— Exercise instructions —
Extend the commentary below on the High Court ruling that non-citizens of Aboriginal descent cannot be deported as aliens, starting right after its final paragraph.

— Given text —
§ §
The submissions relied on Justice Gerard Brennan’s formulation in Mabo (No 2) for the meaning of “Aboriginal” Australian: “(m)embership of the indigenous people depends on biological descent from the indigenous people and on mutual recognition of a particular person’s membership by that person and by the elders or other persons enjoying traditional authority among those people.”
Here we can discern a shift from a cultural interpretation of an indigenous polity in the Tasmanian case to a biological one in the Mabo case. This (mis)interpretation points to: an increasing confusion over the notion of race; the colonial racialisation of hundreds of Aboriginal peoples as a single race; and, the concerning alignment to a eugenicist view of humanity, even from the most educated.
The High Court judges ruled that Australia’s citizenship laws as applied to an individual is dependent upon their racial background and identity. Although not born in Australia and not Australian citizens, they could not be deported following their criminal convictions because as people of indigenous descent they were not “aliens” under the terms of the constitution. This ruling raises three potentially significant consequences:
- First, it overturns the notion of equality before the law.
- Second, the decision means the Parliament no longer has the capacity to decide who can and cannot reside in the country as there now exists a class of people beyond the realm of Commonwealth law.
- Third, the reasons provided by the majority for their extraordinary decision are confused and incoherent, and are grounded in politics and philosophy, not in law. “It concedes to a non-constitutional non-representative non-legally-accountable sub-national group a constitutional capacity greater than that conferred on any state parliament”.
The practical effect is that although this newly defined group of people owe no duty or allegiance to Australia, they are able to impose themselves on Australia by reason of Australia’s inability to deport them.
§ §
— Extracted data —
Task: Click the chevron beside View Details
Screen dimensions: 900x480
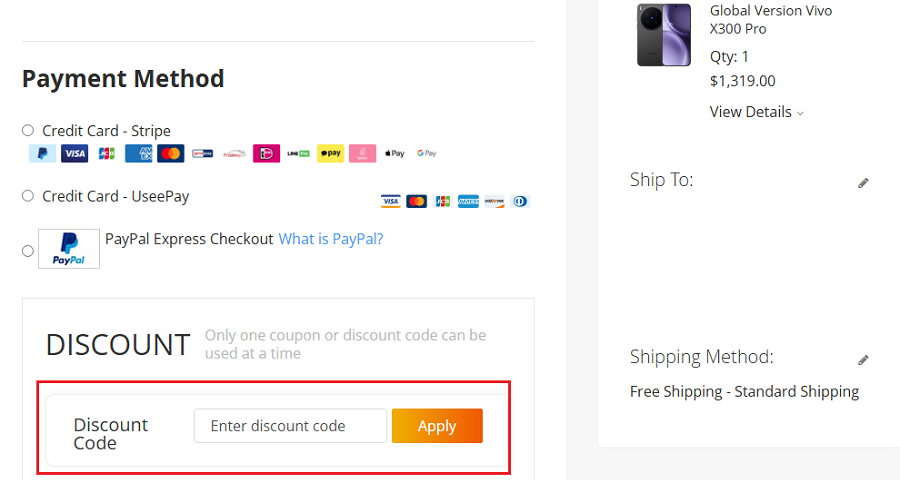Action: [x=800, y=113]
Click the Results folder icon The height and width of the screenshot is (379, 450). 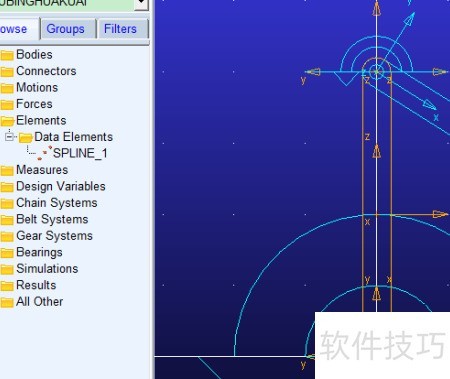(x=7, y=286)
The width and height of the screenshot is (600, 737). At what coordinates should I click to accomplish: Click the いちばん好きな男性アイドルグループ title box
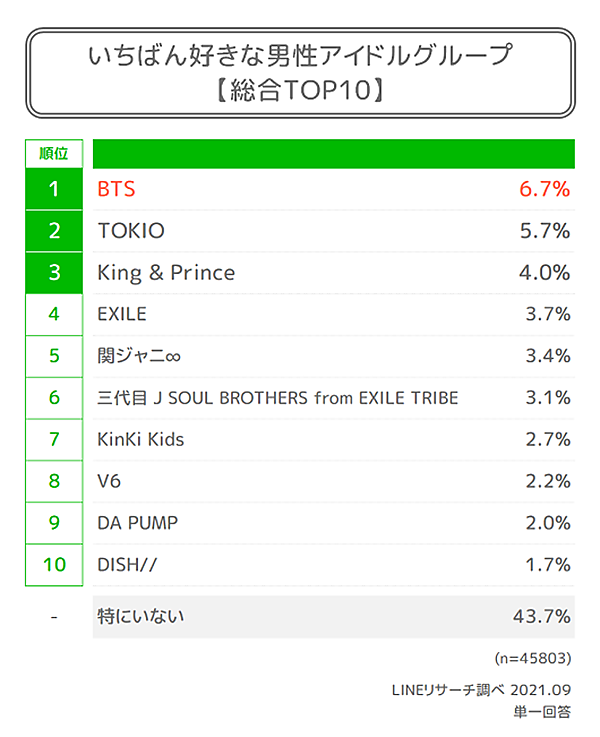[x=299, y=73]
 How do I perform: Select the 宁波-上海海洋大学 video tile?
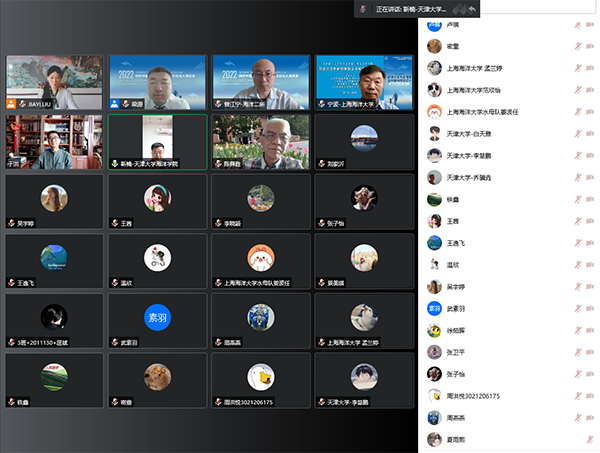coord(364,82)
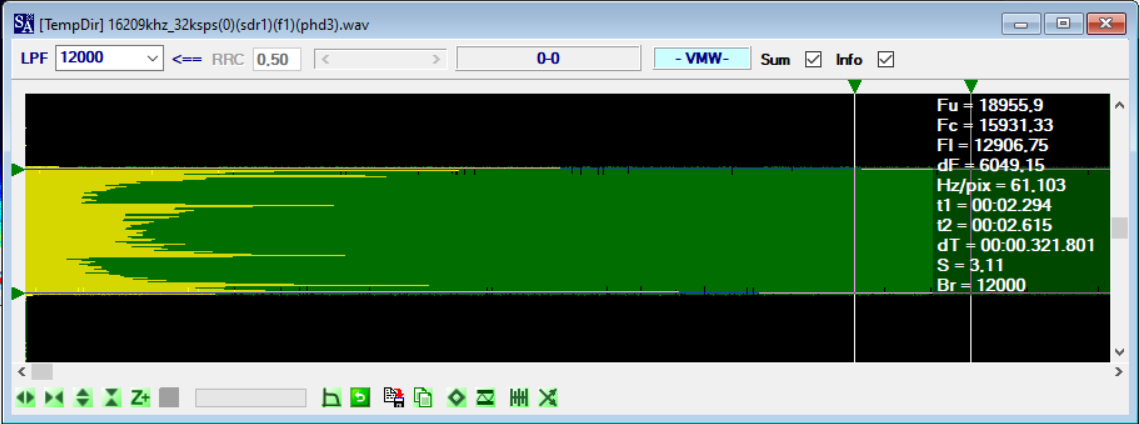Click the copy documents icon

(423, 398)
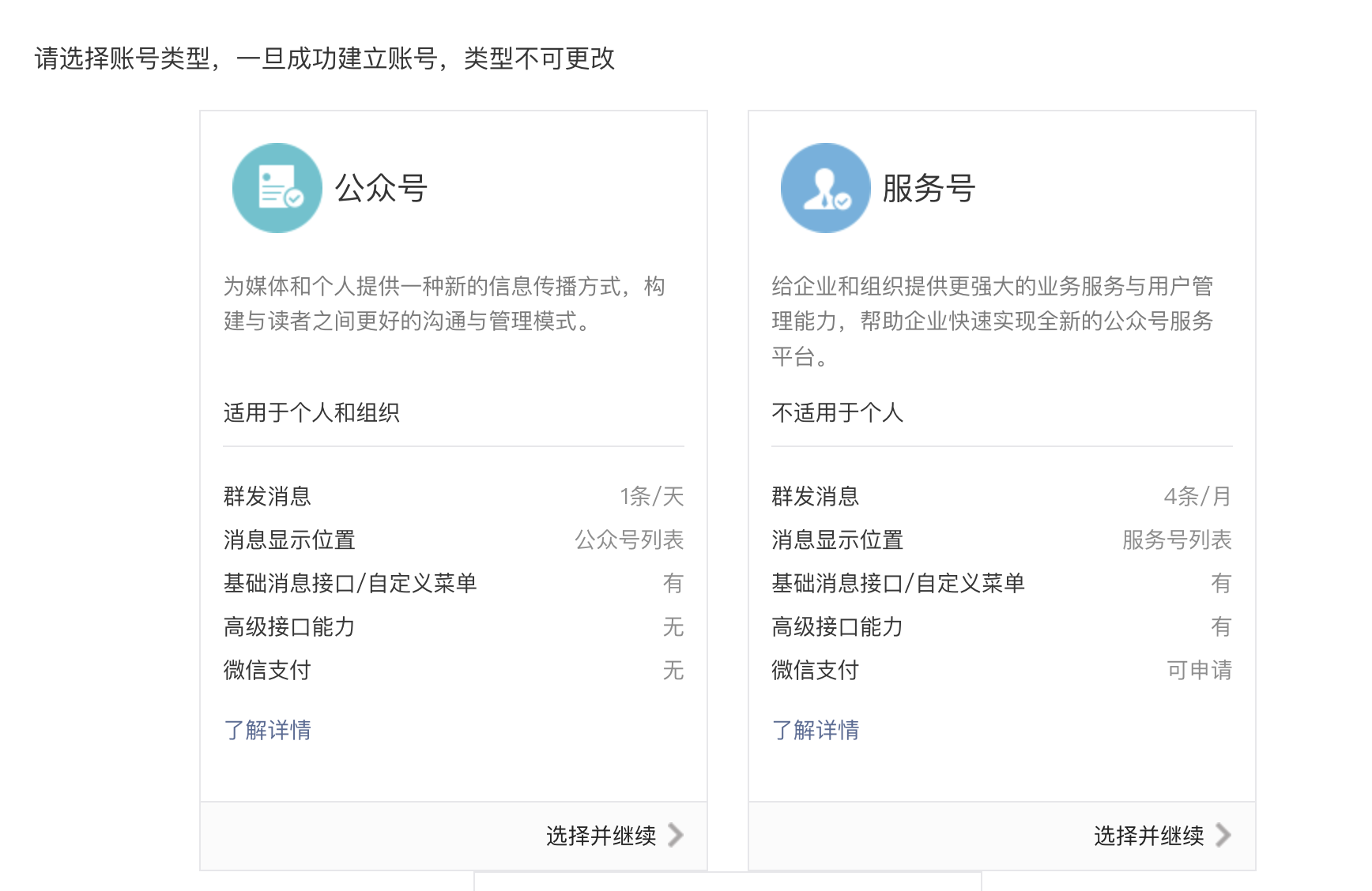This screenshot has height=891, width=1372.
Task: Click 适用于个人和组织 text in 公众号 card
Action: [x=311, y=412]
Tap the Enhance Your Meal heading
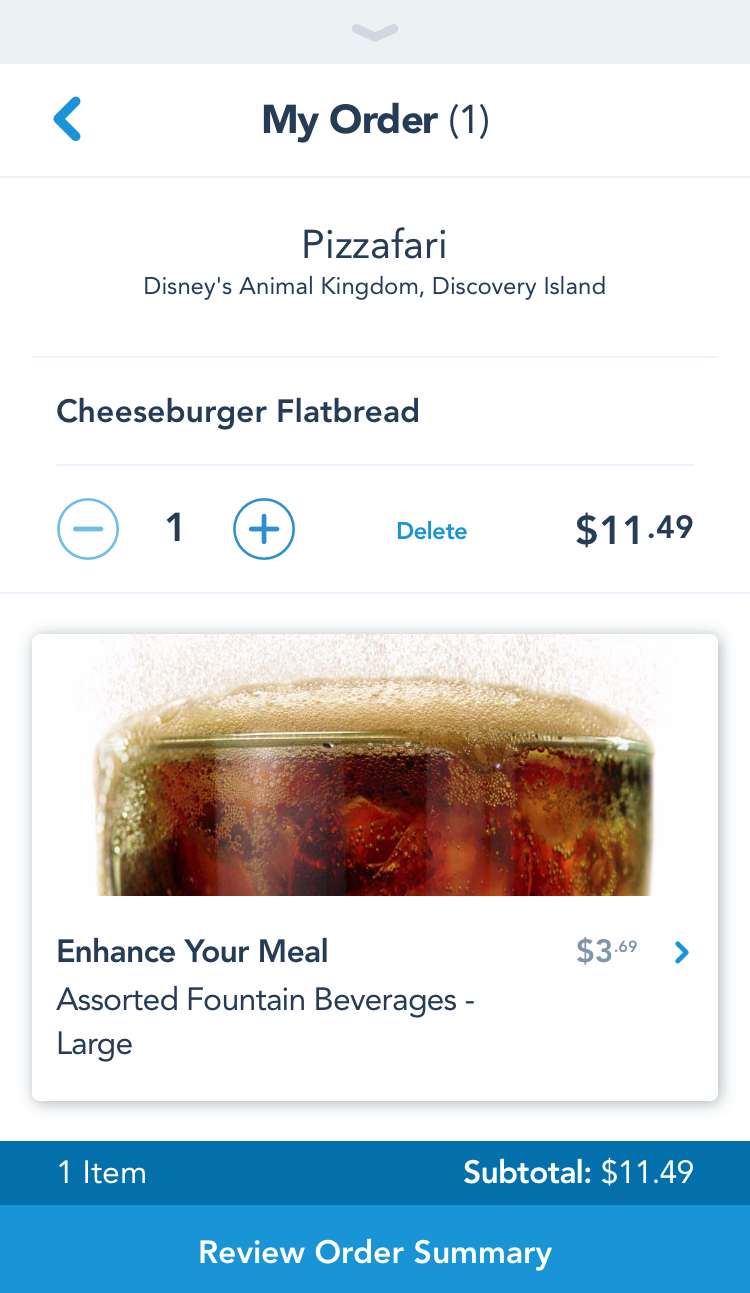750x1293 pixels. (x=192, y=951)
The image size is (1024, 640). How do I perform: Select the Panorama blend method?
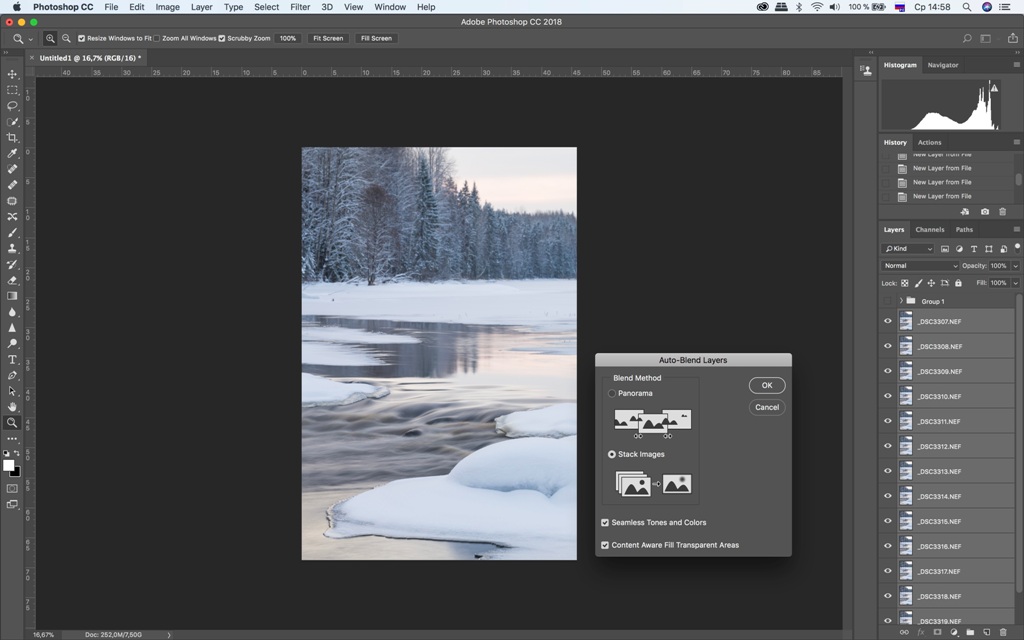pyautogui.click(x=612, y=394)
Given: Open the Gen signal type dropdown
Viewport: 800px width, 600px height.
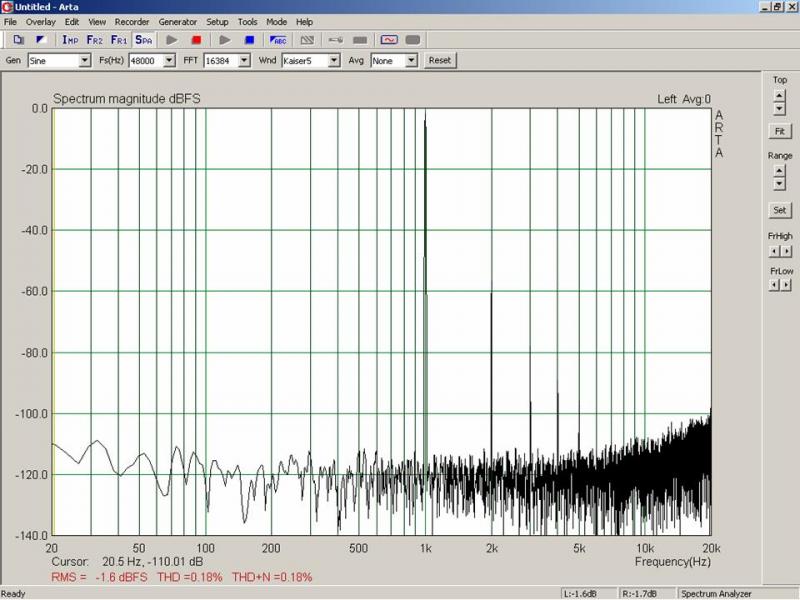Looking at the screenshot, I should [x=85, y=61].
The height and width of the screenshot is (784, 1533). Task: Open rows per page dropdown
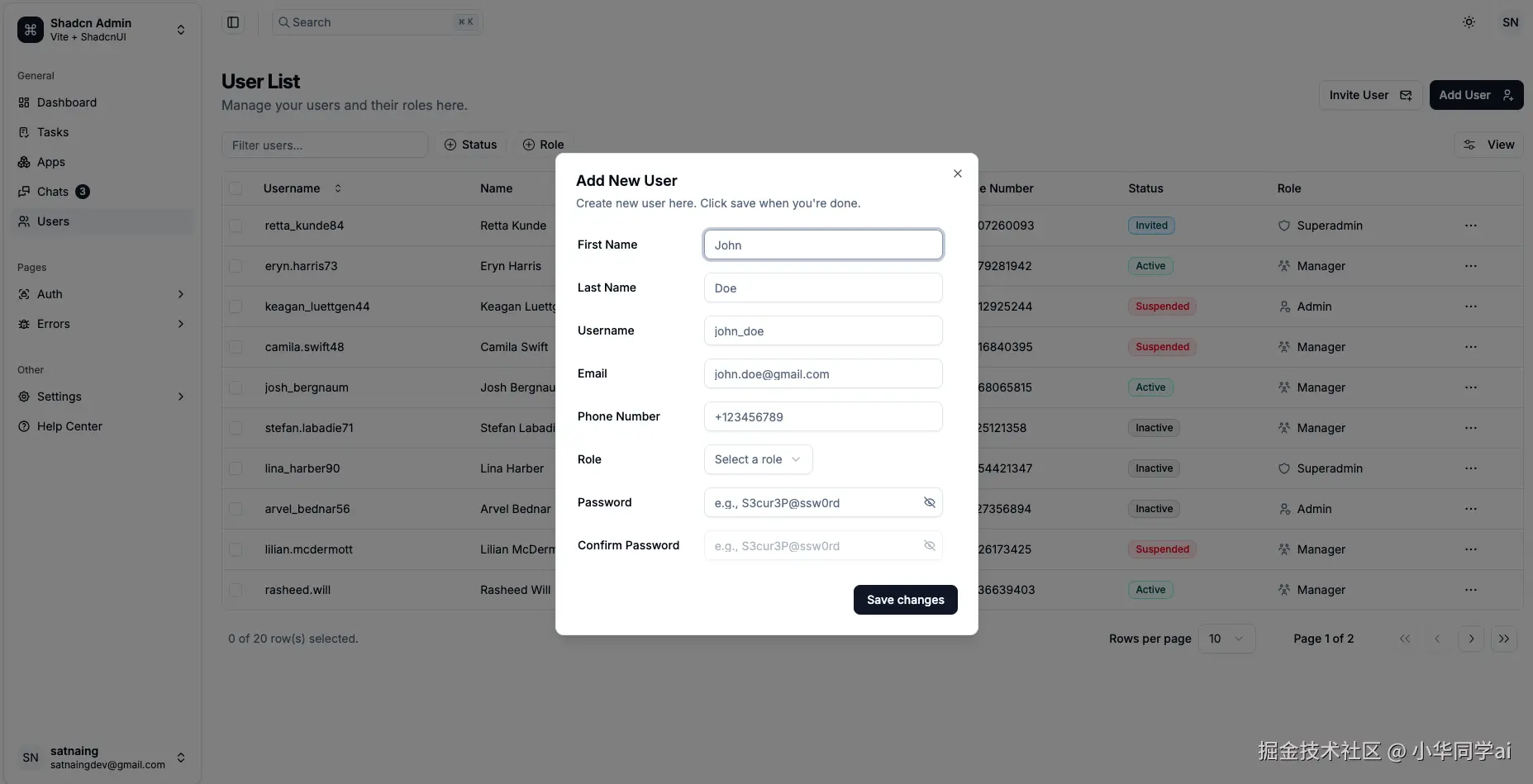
§ §
— Answer to the problem —
The immediate reality is that it sets indigenous Australians apart. Inequality under the law has become embedded into our founding document. Moreover, by implication, the country’s highest court has held out a carrot to lawyers across the country to ask other courts to approve as yet unknown special race-based exceptions.
Update 2nd March 2020 (The Australian):
Home Affairs officials are examining claims 23 immigration detainees should be released because they are indigenous.
The cases have come to light after the High Court ruled Aboriginal and Torres Strait Islander people born overseas could not be deported for committing serious crimes.
Home Affairs lawyer Pip de Veau said the department was aware of most cases before the High Court ruling last month, but some detainees had identified as indigenous since the decision.
“Negotiations are ongoing to establish evidence in a number of matters,” Ms de Veau told a Senate estimates hearing.
One indigenous person was released from immigration detention last week.
“I can advise that one person clearly met the (indigeneity) test to the satisfaction of one of my officers and they were released during the course of last week,” Home Affairs secretary Mike Pezzullo told the committee.
Mr Pezzullo said if detainees proved they were indigenous, Home Affairs could not keep them locked up.